The Pianist

In a scene near the middle of Roman Polanski's Palme d'Or-winning 'The Pianist', seven men are selected at random from a line-up of Jews and forced to lie face-down in the mud. A German soldier moves rapidly along the row of prone men, shooting them one after the other through the head. When the soldier has finished off the first six, his clip is empty; in a pause of five or so seconds that feels like a lifetime, the soldier carefully reloads his pistol, and then fires his seventh bullet...

This scene reflects a horrible truth about the fate of Jews under the Nazis: death was completely arbitrary and undiscriminating, and reprieves from it were as rare as they were fleeting. 'The Pianist' is unflinching in its depiction of death coming to all Jews - rich and poor, young and old, male and female, brave and cowardly. All attempts to resist, including the 28 day Warsaw Ghetto Uprising of 1943, are shown to prove futile against the Nazis' determined programme of extermination.

Yet 'The Pianist' is a tale of survival, based on the personal account of Jewish pianist Wladyslaw Szpilman, who stayed in Warsaw throughout the Second World War, miraculously escaping the many forms of death which confronted him there while all else around him fell.

At the film's 1939 beginning, Szpilman performs a piano recital for Polish radio which is interrupted when the building is bombed. Later, when he is forced to move to the Ghetto, he is able to continue playing for a Jewish restaurant, but again, each performance depicted in the film is interrupted. Later still, when he is holed up alone for months in a locked room, he cannot play the piano there for fear that the sound will draw attention to his presence, and so must resort pathetically to 'playing' the air, with his fingers suspended inches above the actual keyboard. All this dramatises the loss of identity and humanity suffered by the Jews at the hands of the Nazis. By surviving, Szpilman is able to regain his former identity and play classical piano again. Most others were less fortunate.

The experiences of Szpilman (played with convincing naturalism by Adrien Brody) offer no comfortable Hollywood narrative: it is not heroism or talent which saves Szpilman, but rather incredible luck and the occasional kindness of others. There is no special dignity, honour or justice in Szpilman's survival - all that singles him out from the tens of thousands of Jewish dead in Warsaw is the bare fact that he is still alive, and can give a testimony of their fate.

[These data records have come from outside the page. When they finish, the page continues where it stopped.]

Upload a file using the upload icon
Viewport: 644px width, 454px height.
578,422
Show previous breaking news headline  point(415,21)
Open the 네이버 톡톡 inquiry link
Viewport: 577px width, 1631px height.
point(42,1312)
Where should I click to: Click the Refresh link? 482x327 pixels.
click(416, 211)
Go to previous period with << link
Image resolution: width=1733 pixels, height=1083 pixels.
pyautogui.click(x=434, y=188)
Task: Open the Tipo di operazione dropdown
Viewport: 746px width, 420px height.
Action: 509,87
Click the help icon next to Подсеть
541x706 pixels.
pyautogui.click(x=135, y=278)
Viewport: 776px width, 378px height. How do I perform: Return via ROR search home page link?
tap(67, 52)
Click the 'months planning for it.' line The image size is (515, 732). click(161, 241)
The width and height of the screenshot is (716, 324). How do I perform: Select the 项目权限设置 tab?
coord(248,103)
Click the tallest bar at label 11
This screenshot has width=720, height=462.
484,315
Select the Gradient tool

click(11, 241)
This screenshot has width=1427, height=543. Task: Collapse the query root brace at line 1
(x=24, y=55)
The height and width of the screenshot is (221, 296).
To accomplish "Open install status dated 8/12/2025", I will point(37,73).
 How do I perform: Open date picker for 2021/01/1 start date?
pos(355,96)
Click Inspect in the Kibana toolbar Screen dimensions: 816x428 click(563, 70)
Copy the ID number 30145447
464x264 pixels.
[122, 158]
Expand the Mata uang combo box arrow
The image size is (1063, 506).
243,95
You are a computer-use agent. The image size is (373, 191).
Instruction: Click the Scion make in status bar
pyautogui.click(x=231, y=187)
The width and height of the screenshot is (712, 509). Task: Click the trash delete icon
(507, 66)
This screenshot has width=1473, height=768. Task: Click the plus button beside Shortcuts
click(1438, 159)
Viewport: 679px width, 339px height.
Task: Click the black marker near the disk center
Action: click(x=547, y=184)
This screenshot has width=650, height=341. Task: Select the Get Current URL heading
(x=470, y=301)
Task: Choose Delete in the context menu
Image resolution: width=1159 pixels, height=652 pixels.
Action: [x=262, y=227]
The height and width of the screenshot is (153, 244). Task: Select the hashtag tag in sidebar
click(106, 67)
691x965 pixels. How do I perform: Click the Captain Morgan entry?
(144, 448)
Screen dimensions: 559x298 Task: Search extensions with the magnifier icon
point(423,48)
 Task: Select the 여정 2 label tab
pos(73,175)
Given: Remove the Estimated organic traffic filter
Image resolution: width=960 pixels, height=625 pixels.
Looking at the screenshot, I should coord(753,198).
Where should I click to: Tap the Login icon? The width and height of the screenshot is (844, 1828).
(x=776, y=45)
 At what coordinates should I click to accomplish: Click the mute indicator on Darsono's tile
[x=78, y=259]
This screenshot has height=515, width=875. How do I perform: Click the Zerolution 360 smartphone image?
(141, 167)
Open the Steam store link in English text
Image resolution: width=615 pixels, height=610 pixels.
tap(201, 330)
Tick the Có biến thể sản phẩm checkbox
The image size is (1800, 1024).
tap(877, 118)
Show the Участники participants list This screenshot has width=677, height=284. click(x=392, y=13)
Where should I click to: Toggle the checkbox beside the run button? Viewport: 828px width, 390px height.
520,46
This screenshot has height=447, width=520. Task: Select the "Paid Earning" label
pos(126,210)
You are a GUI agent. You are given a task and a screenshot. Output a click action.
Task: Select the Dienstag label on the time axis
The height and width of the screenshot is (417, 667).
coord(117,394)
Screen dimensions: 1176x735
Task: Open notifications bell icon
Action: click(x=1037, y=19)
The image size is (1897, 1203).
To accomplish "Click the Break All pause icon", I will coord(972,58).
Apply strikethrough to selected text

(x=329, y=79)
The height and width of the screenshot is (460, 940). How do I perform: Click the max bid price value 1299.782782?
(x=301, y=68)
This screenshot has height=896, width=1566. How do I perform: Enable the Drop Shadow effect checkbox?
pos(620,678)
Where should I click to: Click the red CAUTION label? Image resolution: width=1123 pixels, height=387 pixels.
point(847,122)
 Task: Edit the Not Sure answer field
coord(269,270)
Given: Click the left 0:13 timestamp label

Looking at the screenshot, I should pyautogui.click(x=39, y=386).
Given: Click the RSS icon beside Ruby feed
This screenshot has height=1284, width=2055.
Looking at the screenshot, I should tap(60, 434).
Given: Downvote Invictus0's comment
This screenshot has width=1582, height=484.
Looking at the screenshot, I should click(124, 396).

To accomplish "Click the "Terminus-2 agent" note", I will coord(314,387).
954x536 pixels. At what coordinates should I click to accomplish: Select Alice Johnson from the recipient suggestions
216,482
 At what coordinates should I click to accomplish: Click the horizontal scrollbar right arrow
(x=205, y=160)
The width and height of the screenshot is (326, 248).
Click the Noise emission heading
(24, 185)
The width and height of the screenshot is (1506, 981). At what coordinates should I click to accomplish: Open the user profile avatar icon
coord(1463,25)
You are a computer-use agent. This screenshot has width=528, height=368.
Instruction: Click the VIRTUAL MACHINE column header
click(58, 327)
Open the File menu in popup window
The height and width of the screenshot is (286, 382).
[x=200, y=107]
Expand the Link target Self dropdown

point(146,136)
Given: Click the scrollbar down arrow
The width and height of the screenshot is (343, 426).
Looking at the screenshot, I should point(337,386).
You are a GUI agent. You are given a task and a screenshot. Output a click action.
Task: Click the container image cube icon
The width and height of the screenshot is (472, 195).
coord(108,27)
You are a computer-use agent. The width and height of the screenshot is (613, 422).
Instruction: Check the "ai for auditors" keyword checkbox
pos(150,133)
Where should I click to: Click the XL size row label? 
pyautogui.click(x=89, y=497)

If I have any criticism of the film at all, it is of a sequence in the final fifteen minutes. Just before the German retreat from Warsaw, a Nazi Captain (Wilm Hosenfeld, played by Thomas Kretschmann) hears Szpilman play, and then unexpectedly decides to help him. This is unquestionably an extraordinary episode, and one of the most moving in the film. Yet Polanski overplays the similarity of Hosenfeld's background to Szpilman's, showing a family photo from happier times that sits on Hosenfeld's desk in Nazi Headquarters. This image, for all its sentimentality, strikes a jarring note, as it is one of the only things shown in the entire film which Szpilman could not possibly have witnessed himself. It is a pity to taint Szpilman's personal testimony with so glaring a piece of fiction.

This criticism aside, 'The Pianist' is a difficult but important film, made with unobtrusive art.